When an alternative other than "none" is specified, or when null.value is not the default, the function performs bootstrap hypothesis testing. For equivalence and minimal effect testing, specify null.value as a vector of two values (lower and upper bounds).

The p-value is computed using the method that matches the selected boot_ci, ensuring that p < alpha if and only if the corresponding confidence interval excludes the null value (CI inversion principle). Previously, all bootstrap CI methods used the studentized (pivot) p-value, which could produce p-values inconsistent with non-studentized CIs. The null value is converted to the working scale (log-odds or Fisher z) before computing the p-value, maintaining consistency with the CI construction.

For different alternatives, the p-values are calculated as follows:

  • "two.sided": Two-tailed p-value from the bootstrap distribution

  • "less": One-sided p-value for the hypothesis that the true value is less than the null

  • "greater": One-sided p-value for the hypothesis that the true value is greater than the null

  • "equivalence": Maximum of two one-sided p-values (for lower and upper bounds)

  • "minimal.effect": Minimum of two one-sided p-values (for lower and upper bounds)

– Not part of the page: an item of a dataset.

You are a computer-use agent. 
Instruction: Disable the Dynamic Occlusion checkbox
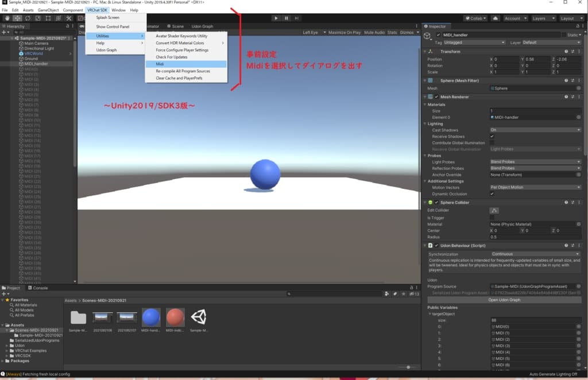tap(492, 194)
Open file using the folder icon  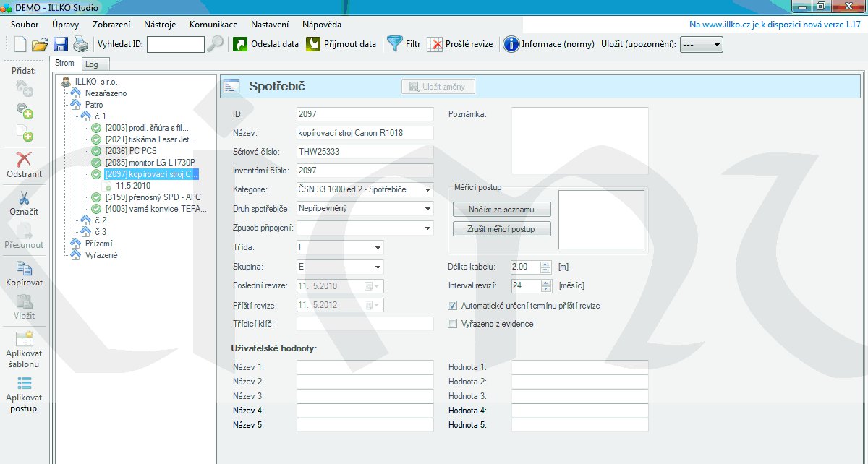click(40, 44)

The function supports three study designs:

  • One-sample design: Compares a single sample to a specified value

  • Two-sample independent design: Compares two independent groups

  • Paired samples design: Compares paired observations

Note that extreme values (perfect separation between groups) can produce infinite values during the bootstrapping process. The function will issue a warning if this occurs.

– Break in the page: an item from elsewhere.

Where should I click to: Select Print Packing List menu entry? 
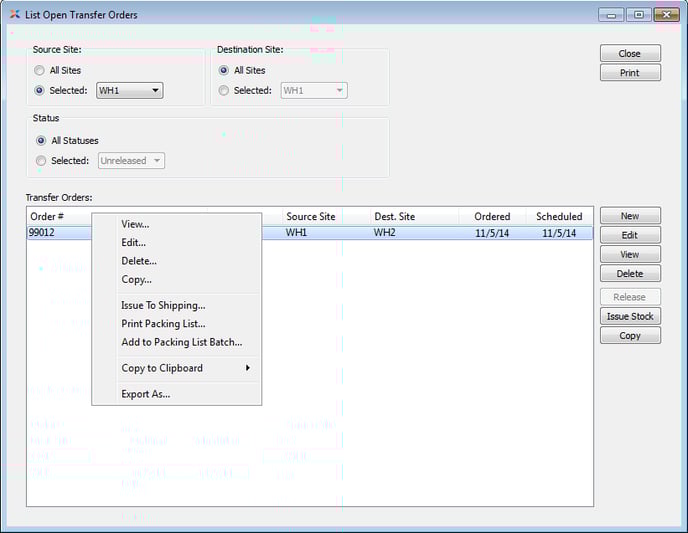(163, 324)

For detailed information on calculation methods, see vignette("robustTOST").

Edge Cases

  • Complete separation: When one group entirely dominates the other (concordance probability = 0 or 1), the bootstrap distribution collapses and CIs become degenerate. The function stops with an informative error directing users to ses_calc() with se_method = "agresti" for asymptotic inference. This condition is detected before resampling begins.

  • Near-complete separation: When the observed rb is close to +/-1 but not exactly at the boundary, the working-scale transformation (log-odds or Fisher z) helps stabilize the bootstrap but coverage may still degrade. The function issues a message when bootstrap replicates contain infinite values after transformation, which is a symptom of this problem.

  • Why the bootstrap fails at boundaries: The rank-biserial is bounded on [-1, 1]. When the observed value is near a boundary, resampled values pile up at the boundary, producing a distribution that is not well-approximated by the symmetric bootstrap CI methods (basic, percentile, studentized). The log-odds and Fisher z working scales mitigate this by mapping [-1, 1] to the real line, but the mapping itself becomes unstable as rb approaches +/-1.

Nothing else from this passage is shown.